Considerations and limitations - Amazon EMR

Considerations and limitations

Consider the following when you work with Amazon EMR Studio:

  • EMR Studio is available in the following AWS Regions: US East (N. Virginia, Ohio), US West (Oregon), Asia Pacific (Mumbai, Seoul, Singapore, Sydney, Tokyo), Canada (Central), EU (Frankfurt, Ireland, London, Paris, Stockholm), and South America (Sao Paulo).

  • EMR Studio works with Amazon EMR versions 5.32.0 (EMR 5.x series) or 6.2.0 (EMR 6.x series) and later.

  • To let users provision new EMR clusters running on Amazon EC2 for a Workspace, you can associate an EMR Studio with a set of cluster templates. Administrators can define cluster templates with AWS Service Catalog and can choose whether a user or group can access the cluster templates, or no cluster templates, within a Studio.

  • When you define access permissions to notebook files stored in Amazon S3 or read secrets from AWS Secrets Manager, use the EMR service role. Defining these permissions using session policies isn't supported.

  • You can create multiple EMR Studios to control access to EMR clusters in different VPCs.

  • Use the AWS CLI to set up Amazon EMR on EKS clusters. You can then use the Studio interface to attach clusters to Workspaces with a managed endpoint to run notebook jobs.
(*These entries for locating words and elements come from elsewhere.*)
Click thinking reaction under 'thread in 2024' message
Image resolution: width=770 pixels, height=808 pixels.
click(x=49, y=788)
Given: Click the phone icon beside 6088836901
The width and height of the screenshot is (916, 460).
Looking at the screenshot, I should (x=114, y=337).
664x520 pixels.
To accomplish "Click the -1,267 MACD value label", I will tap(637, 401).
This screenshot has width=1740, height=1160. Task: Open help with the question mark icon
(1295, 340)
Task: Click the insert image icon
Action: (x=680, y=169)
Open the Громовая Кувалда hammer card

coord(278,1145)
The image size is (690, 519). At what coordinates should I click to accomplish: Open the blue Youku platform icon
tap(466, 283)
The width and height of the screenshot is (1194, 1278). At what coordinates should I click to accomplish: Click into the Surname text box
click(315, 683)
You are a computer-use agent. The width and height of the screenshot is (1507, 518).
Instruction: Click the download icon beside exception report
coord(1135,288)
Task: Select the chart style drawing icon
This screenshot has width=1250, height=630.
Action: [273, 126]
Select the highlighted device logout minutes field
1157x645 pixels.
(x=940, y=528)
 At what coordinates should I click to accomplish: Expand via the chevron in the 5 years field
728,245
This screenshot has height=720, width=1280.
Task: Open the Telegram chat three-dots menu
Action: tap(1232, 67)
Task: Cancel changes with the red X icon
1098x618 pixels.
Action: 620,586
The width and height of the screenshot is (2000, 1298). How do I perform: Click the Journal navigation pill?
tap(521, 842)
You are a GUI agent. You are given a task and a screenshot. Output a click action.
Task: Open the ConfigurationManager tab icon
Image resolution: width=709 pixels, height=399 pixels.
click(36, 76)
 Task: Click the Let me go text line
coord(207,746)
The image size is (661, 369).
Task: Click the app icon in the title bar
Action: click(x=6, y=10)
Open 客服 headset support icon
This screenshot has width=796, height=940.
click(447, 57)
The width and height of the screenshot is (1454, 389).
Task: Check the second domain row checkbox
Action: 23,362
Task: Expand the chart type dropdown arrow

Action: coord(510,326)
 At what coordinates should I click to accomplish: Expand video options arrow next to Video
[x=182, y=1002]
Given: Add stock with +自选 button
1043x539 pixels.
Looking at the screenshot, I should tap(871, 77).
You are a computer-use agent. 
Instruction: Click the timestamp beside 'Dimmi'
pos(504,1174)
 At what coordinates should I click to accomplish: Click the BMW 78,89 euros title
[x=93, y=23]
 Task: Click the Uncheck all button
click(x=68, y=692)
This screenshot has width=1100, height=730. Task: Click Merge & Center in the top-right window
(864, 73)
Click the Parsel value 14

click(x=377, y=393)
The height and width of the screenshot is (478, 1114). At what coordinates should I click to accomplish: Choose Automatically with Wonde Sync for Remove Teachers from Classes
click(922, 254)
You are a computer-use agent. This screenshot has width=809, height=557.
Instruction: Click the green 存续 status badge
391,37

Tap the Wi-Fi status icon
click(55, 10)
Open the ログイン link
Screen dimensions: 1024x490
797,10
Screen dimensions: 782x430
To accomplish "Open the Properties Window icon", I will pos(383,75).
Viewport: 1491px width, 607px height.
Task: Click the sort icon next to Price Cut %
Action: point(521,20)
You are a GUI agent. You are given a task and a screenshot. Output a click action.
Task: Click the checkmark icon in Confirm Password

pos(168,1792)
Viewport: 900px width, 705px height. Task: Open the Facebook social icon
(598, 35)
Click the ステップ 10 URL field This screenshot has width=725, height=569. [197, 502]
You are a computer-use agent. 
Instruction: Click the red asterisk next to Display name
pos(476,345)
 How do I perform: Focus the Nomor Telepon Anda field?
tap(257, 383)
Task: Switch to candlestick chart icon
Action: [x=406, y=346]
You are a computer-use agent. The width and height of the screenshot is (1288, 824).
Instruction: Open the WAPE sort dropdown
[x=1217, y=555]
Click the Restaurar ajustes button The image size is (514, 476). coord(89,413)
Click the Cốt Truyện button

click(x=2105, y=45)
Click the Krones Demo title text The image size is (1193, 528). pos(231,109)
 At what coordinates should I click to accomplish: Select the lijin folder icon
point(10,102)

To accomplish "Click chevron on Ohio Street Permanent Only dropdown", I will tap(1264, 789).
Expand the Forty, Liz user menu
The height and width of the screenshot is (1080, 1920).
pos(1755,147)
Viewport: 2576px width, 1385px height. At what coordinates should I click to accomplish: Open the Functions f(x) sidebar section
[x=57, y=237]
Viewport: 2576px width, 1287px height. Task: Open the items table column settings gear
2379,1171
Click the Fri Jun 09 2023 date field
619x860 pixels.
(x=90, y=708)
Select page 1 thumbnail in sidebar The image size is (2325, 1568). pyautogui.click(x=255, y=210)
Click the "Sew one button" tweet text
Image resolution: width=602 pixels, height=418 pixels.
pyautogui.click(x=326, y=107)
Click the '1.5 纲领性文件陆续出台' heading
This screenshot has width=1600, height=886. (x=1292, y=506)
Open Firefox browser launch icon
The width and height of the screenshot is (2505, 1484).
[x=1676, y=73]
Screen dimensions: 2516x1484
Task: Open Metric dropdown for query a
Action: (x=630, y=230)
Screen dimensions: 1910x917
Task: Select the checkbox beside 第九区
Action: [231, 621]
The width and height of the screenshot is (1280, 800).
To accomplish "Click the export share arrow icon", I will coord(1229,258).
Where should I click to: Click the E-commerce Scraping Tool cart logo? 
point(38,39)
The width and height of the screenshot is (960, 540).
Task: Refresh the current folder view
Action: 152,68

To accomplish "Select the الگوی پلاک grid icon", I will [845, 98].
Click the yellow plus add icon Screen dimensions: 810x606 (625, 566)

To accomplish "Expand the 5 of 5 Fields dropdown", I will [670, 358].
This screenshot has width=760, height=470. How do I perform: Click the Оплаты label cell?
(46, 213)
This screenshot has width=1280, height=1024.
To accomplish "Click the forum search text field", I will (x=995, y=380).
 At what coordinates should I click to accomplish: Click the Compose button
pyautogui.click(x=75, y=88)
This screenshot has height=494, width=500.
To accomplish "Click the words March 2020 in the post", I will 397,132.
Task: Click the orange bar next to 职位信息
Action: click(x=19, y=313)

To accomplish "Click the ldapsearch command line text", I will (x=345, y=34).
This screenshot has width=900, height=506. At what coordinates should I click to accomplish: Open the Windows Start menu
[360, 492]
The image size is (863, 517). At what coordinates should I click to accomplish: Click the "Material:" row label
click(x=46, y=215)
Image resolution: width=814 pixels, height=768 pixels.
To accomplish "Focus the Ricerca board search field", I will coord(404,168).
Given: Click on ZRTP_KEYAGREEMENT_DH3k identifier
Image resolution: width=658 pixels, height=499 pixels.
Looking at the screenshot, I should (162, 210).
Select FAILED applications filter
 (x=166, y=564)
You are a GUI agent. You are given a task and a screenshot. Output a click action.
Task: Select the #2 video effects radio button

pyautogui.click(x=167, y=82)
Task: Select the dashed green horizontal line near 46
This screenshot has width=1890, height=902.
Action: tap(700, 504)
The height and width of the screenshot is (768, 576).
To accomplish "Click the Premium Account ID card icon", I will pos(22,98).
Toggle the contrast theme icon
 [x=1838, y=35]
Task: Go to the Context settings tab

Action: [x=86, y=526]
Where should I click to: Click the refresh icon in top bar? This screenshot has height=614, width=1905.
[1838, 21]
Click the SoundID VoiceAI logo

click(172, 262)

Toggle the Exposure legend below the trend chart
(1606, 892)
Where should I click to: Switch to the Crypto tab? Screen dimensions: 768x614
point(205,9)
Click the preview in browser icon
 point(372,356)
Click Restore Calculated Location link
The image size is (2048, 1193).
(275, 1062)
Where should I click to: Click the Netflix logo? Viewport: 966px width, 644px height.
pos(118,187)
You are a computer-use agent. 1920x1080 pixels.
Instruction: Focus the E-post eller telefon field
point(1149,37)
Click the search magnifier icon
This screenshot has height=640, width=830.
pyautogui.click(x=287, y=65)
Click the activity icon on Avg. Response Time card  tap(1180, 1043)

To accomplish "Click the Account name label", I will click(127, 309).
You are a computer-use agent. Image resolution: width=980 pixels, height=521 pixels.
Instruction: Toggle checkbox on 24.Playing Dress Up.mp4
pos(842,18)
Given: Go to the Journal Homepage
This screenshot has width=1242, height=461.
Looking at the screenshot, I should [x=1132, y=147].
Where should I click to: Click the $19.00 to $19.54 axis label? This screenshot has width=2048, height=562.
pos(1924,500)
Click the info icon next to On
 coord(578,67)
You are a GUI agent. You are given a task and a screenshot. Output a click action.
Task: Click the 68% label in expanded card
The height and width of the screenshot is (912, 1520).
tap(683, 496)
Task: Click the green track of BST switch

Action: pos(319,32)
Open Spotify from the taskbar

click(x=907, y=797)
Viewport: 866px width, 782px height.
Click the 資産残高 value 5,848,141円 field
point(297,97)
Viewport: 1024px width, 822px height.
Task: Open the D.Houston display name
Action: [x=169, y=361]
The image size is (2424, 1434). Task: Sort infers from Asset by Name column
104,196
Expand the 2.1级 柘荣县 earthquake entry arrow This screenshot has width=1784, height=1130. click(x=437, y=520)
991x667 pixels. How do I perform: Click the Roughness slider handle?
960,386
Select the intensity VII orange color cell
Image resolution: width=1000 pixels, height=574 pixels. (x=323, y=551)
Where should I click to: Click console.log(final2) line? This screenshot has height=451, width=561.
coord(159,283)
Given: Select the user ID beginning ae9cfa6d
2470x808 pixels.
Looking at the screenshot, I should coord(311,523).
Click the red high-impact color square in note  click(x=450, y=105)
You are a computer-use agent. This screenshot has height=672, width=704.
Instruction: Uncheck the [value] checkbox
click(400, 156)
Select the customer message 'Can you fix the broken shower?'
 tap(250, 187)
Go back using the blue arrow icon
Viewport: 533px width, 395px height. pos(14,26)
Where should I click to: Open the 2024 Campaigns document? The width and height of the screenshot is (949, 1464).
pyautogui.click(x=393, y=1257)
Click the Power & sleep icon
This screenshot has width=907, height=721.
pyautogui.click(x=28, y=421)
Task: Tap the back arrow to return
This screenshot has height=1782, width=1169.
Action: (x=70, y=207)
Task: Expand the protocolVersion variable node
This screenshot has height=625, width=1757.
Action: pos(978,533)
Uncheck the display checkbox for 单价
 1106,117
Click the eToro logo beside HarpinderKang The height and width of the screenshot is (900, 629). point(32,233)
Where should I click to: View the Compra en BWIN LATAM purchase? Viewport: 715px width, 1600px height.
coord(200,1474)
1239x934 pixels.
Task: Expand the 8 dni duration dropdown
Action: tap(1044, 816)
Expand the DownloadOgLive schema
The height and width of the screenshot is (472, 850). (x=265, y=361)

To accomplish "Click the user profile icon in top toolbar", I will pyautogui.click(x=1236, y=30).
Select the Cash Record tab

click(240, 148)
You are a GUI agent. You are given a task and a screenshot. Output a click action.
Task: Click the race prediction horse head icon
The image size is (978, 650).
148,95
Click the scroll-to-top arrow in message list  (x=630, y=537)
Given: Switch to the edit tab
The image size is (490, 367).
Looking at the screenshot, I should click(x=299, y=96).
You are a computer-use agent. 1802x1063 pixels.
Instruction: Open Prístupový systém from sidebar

  • EMR Studio doesn't support the following Python magic commands:

    • %alias

    • %alias_magic

    • %automagic

    • %macro

    • %%js

    • %%javascript

    • Modifying proxy_user using %configure

    • Modifying KERNEL_USERNAME using %env or %set_env

  • Amazon EMR on EKS clusters don't support SparkMagic commands for EMR Studio.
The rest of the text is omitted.